On 19 November, Fortify Rights released a new report detailing how Myanmar’s military junta is carrying out deadly and unlawful airstrikes on civilians in Karenni State and along the Karenni-Shan State border. The strikes have destroyed schools, churches, medical clinics, and displacement camps ahead of the junta’s planned “sham elections.” 


The statement is as follows.


The U.N. Security Council and individual U.N. member states should immediately impose comprehensive arms and aviation fuel embargoes on the Myanmar military junta and refuse recognition of its planned “elections,” being conducted amid the ongoing persecution, imprisonment, and killings of political opponents.


“The Myanmar military junta’s strategy for political and military gain is to kill more civilians and target key infrastructure, such as hospitals and schools, ahead of its sham elections,” said Sai Arkar, a human rights defender at Fortify Rights. “The world is watching these atrocities unfold in silence, when immediate action is required to stop them. Impunity is deadly.
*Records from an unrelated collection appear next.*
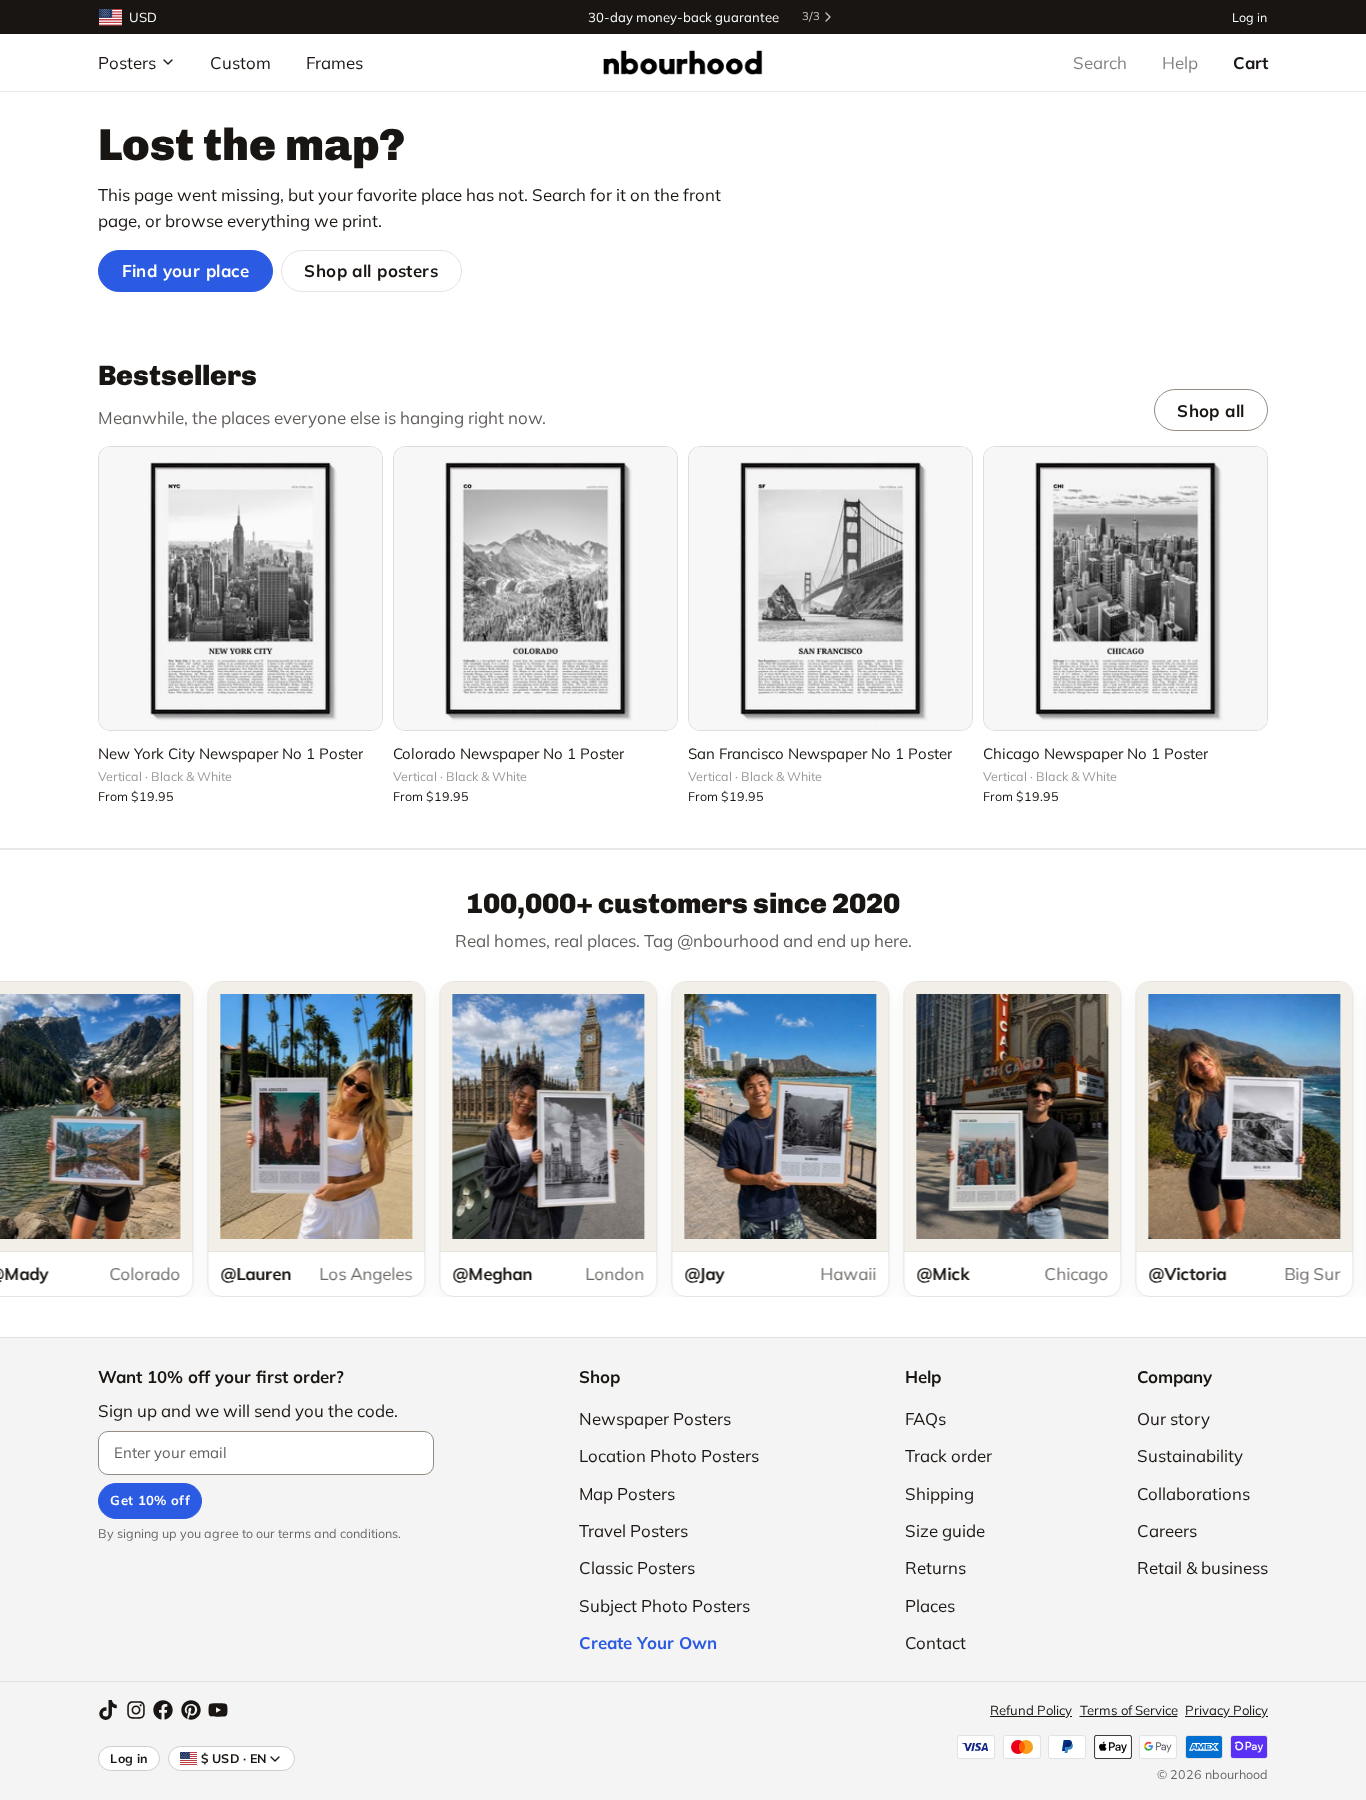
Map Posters (627, 1493)
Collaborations (1193, 1493)
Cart (1250, 62)
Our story (1173, 1418)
The U.N. Security Council and other member states must immediately cut the aviation fuel and weapons flows that enable the junta’s continued reign of terror, and must work to prosecute those responsible for ongoing mass atrocity crimes.”


A new 24-page report by Fortify Rights, “Horrible Sight to Witness,” documents 12 junta airstrikes in Karenni State and on the Karenni-Shan State border between June and September 2025. The attacks killed at least 55 civilians, injured more than 40 others, and destroyed schools, churches, medical facilities, displacement camps, and homes. These airstrikes likely amount to war crimes. The report does not reflect all of the airstrikes in Karenni and Shan states during the designated time period, only those investigated by Fortify Rights.


Fortify Rights interviewed 15 survivors, eyewitnesses, and first responders, and analyzed casualty lists, photographs, and videos from the attacks.


In one example, in a single attack on Sat Chauk Kone Quarter in Hpasawng Township, Karenni State, on August 17, junta fighter jets killed at least 32 civilians, including children, and injured five others.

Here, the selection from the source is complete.